#### ENTRIES SUPPLIED ####

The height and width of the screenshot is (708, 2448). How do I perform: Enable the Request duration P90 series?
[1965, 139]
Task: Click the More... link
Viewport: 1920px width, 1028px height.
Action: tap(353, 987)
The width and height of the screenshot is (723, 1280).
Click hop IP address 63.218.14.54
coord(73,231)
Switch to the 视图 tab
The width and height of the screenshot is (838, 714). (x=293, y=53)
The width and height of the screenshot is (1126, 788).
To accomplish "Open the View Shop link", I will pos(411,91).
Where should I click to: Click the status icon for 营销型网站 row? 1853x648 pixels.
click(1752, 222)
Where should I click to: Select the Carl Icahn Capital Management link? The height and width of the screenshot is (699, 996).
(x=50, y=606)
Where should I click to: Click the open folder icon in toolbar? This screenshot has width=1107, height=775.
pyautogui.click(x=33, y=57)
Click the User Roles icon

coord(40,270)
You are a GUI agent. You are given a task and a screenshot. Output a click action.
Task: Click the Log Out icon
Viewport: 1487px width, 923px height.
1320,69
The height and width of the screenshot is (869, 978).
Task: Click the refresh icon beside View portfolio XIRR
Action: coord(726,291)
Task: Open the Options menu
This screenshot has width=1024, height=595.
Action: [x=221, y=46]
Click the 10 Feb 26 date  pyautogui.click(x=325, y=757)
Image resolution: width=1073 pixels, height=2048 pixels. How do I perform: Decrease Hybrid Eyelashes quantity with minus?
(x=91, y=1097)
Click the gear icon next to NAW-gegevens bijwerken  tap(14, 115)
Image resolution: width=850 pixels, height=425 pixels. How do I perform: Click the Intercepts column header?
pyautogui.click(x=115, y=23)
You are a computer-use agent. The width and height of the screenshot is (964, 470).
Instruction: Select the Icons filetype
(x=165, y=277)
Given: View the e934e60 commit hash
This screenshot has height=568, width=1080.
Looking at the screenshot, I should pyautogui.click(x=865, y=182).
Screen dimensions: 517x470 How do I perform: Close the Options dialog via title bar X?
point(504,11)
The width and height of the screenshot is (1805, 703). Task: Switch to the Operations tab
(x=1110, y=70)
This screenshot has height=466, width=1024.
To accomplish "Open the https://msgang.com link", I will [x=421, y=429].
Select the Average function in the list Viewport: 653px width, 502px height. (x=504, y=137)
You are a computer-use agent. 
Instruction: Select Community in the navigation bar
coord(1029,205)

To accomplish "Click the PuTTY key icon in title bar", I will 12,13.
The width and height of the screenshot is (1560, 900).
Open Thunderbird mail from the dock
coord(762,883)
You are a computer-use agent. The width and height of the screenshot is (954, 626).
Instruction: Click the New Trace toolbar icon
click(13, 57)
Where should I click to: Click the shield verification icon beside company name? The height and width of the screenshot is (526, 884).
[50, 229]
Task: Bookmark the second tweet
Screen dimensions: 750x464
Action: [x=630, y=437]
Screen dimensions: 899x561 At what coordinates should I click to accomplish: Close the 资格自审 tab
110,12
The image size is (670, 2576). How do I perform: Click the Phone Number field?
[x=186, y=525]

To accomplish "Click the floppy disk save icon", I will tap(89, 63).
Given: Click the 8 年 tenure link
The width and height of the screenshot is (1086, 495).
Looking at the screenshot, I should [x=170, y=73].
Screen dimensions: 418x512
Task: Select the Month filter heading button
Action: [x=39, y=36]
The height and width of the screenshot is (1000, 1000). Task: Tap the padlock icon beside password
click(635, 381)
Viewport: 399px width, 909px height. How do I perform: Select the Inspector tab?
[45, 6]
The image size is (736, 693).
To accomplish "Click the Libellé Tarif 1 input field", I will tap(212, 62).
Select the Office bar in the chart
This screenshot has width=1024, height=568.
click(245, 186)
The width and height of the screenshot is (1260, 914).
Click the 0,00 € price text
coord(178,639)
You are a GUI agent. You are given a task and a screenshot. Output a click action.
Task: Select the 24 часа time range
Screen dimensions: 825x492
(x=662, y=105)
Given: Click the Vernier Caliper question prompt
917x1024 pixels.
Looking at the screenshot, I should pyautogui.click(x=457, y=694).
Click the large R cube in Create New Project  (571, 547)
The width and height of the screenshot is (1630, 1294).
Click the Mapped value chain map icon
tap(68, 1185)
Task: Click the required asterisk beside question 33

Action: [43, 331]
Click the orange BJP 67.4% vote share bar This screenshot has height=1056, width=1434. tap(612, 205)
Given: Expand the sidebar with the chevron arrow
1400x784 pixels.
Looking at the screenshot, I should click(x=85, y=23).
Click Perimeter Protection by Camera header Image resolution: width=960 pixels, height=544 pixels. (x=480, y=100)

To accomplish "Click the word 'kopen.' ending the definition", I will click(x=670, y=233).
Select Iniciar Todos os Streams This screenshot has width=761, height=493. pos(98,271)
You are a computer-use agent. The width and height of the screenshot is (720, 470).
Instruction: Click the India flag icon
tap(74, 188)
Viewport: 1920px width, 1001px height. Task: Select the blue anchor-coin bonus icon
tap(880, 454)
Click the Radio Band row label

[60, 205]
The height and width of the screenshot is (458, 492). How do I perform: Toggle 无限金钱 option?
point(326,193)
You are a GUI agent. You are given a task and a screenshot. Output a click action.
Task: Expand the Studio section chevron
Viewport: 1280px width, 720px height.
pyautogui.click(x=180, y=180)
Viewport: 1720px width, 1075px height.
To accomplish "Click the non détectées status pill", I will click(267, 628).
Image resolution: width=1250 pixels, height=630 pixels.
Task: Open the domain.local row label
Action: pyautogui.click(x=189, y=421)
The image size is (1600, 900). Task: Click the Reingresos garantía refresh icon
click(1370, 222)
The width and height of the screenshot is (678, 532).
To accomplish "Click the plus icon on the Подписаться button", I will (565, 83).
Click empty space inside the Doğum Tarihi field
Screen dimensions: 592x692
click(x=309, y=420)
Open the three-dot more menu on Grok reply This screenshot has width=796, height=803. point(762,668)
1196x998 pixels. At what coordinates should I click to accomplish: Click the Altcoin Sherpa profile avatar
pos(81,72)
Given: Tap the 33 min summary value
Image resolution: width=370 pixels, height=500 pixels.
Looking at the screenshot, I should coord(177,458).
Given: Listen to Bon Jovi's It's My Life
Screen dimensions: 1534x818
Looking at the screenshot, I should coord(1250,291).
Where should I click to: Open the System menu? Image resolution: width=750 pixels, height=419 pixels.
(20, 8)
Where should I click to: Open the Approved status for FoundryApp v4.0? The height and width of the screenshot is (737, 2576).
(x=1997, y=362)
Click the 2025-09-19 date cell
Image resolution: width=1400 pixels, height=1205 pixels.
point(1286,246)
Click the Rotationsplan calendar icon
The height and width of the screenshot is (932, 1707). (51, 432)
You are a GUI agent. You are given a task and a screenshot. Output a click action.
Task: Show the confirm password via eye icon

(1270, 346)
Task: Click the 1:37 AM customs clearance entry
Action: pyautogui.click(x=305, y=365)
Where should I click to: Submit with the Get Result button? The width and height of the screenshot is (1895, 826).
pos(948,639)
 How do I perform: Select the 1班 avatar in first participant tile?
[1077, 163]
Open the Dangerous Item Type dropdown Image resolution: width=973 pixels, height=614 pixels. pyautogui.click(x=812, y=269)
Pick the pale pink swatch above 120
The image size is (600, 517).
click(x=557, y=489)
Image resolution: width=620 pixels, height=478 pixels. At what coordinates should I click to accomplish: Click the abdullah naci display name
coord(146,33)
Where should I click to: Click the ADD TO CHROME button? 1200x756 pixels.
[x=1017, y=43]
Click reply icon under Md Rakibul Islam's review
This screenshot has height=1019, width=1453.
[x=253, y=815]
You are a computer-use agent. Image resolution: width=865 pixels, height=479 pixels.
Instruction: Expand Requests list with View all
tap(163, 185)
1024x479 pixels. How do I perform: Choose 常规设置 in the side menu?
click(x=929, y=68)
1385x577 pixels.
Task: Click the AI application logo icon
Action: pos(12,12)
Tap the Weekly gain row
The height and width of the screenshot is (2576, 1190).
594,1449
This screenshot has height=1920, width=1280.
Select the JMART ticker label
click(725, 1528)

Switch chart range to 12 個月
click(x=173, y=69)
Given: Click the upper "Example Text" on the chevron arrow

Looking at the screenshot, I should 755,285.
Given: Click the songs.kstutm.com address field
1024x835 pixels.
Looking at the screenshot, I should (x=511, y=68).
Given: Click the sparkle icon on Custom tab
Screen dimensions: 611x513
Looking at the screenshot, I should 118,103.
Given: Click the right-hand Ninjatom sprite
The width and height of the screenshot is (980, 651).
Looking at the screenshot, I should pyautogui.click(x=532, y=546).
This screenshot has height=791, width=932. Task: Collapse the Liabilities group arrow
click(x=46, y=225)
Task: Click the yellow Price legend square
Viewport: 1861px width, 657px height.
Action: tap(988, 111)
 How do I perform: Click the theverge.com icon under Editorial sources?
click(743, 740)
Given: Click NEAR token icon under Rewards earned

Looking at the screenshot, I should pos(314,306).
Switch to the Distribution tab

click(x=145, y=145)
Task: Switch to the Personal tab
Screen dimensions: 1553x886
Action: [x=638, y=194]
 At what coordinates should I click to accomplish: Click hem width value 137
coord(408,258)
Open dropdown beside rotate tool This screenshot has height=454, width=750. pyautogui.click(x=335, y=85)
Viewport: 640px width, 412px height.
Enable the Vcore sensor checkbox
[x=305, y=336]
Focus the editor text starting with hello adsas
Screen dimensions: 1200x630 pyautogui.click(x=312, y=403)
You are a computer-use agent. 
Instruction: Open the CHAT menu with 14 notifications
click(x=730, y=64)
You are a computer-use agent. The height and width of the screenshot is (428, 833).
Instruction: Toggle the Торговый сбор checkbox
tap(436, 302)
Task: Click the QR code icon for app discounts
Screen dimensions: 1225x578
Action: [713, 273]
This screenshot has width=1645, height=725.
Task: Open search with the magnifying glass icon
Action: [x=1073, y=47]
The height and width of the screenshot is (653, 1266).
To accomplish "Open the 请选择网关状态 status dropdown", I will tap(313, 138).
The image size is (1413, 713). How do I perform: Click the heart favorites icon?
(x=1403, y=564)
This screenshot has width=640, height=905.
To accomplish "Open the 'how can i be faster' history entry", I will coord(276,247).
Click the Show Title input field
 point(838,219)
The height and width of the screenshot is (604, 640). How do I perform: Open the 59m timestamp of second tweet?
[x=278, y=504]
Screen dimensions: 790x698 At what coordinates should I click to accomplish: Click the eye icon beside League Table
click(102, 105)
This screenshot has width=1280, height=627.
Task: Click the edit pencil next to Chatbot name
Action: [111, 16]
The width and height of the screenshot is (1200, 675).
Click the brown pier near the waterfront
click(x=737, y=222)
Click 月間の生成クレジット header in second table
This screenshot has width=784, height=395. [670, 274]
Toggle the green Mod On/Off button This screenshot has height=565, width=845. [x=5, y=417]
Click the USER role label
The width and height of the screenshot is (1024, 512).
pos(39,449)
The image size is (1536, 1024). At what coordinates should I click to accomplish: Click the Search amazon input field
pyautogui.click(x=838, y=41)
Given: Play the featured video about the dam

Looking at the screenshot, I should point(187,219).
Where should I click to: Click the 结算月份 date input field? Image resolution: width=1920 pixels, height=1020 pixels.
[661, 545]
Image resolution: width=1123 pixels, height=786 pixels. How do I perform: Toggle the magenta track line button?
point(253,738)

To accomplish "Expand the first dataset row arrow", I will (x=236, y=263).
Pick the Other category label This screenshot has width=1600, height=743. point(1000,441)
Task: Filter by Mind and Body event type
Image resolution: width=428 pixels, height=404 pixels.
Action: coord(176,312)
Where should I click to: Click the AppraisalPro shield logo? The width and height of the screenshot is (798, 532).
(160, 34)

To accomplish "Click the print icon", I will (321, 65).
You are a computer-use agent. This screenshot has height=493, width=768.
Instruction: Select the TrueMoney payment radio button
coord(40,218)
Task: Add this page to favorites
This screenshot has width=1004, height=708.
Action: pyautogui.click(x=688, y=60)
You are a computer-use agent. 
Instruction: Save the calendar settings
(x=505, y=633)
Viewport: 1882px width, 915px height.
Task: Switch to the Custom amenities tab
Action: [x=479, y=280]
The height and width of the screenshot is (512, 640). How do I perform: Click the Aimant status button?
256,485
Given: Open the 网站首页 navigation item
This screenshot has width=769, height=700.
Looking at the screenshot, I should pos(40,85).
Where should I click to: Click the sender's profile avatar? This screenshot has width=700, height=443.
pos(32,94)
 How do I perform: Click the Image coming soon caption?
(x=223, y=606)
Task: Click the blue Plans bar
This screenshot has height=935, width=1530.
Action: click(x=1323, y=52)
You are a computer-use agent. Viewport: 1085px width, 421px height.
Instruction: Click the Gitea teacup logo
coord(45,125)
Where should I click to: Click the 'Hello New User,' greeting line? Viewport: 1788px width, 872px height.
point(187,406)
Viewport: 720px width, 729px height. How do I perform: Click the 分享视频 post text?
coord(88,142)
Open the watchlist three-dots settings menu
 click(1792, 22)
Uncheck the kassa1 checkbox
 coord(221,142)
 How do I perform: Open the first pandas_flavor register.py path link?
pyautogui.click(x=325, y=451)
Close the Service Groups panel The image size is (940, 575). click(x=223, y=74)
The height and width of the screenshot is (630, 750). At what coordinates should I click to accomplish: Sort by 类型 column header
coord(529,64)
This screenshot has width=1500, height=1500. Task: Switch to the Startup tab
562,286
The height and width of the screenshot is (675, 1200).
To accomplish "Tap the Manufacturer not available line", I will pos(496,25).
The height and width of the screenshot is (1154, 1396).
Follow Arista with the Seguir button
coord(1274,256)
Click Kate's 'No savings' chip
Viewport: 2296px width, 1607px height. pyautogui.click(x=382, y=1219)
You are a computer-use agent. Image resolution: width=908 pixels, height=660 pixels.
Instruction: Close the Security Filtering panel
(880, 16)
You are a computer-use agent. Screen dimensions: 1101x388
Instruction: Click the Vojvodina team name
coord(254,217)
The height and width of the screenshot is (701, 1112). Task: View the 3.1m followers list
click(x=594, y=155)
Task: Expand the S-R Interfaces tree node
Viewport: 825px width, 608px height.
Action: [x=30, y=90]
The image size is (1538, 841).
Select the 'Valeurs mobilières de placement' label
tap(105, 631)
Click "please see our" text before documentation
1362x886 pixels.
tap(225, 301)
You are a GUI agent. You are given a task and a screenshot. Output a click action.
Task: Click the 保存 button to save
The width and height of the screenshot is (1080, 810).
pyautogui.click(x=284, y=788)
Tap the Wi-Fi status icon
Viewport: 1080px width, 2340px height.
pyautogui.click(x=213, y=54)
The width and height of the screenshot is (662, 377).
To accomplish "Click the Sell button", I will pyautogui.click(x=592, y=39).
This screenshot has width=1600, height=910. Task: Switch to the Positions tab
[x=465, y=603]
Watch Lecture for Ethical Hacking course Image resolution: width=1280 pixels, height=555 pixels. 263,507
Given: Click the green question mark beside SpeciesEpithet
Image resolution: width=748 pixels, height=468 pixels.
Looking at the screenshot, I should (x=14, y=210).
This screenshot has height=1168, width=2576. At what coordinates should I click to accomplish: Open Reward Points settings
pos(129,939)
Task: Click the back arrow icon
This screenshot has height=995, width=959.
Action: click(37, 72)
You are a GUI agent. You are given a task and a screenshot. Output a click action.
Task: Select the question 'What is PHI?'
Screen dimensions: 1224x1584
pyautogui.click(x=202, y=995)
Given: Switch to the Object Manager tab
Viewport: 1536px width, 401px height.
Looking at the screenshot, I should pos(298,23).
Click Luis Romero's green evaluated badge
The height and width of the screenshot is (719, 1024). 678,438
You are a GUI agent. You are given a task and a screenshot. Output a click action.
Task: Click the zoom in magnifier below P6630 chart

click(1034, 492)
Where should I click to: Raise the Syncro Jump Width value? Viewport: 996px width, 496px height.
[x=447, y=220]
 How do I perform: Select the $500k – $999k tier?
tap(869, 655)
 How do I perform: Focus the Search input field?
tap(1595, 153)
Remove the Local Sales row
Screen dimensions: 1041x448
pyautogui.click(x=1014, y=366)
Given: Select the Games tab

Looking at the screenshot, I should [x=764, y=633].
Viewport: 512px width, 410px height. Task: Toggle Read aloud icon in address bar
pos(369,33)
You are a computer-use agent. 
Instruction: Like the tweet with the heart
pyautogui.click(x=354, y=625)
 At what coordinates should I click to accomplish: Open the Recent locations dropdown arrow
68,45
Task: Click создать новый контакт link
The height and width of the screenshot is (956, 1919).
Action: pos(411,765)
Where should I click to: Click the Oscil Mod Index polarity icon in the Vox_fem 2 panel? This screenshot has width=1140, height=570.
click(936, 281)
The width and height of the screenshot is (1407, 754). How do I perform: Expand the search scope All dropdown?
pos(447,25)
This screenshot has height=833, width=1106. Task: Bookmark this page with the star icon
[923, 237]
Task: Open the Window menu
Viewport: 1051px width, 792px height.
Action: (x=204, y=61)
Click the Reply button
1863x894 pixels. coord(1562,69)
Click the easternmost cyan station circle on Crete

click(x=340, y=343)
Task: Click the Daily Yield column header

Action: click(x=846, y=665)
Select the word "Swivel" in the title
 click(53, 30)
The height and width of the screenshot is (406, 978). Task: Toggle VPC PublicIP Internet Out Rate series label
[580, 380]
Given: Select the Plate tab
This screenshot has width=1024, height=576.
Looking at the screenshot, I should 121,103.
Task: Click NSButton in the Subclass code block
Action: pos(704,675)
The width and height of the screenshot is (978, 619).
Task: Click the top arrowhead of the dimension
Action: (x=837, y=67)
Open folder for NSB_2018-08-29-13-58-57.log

####

EXERCISE DETAILS: Beginning at the line above that contains "Where should I click to: Click the open", return each line exactly through the line that contains "Given: View the e934e60 commit hash", and no others.

REPLY TO THE TASK:
Where should I click to: Click the open folder icon in toolbar? This screenshot has width=1107, height=775.
pyautogui.click(x=33, y=57)
Click the User Roles icon

coord(40,270)
You are a GUI agent. You are given a task and a screenshot. Output a click action.
Task: Click the Log Out icon
Viewport: 1487px width, 923px height.
1320,69
The height and width of the screenshot is (869, 978).
Task: Click the refresh icon beside View portfolio XIRR
Action: coord(726,291)
Task: Open the Options menu
This screenshot has width=1024, height=595.
Action: [x=221, y=46]
Click the 10 Feb 26 date  pyautogui.click(x=325, y=757)
Image resolution: width=1073 pixels, height=2048 pixels. How do I perform: Decrease Hybrid Eyelashes quantity with minus?
(x=91, y=1097)
Click the gear icon next to NAW-gegevens bijwerken  tap(14, 115)
Image resolution: width=850 pixels, height=425 pixels. How do I perform: Click the Intercepts column header?
pyautogui.click(x=115, y=23)
You are a computer-use agent. The width and height of the screenshot is (964, 470).
Instruction: Select the Icons filetype
(x=165, y=277)
Given: View the e934e60 commit hash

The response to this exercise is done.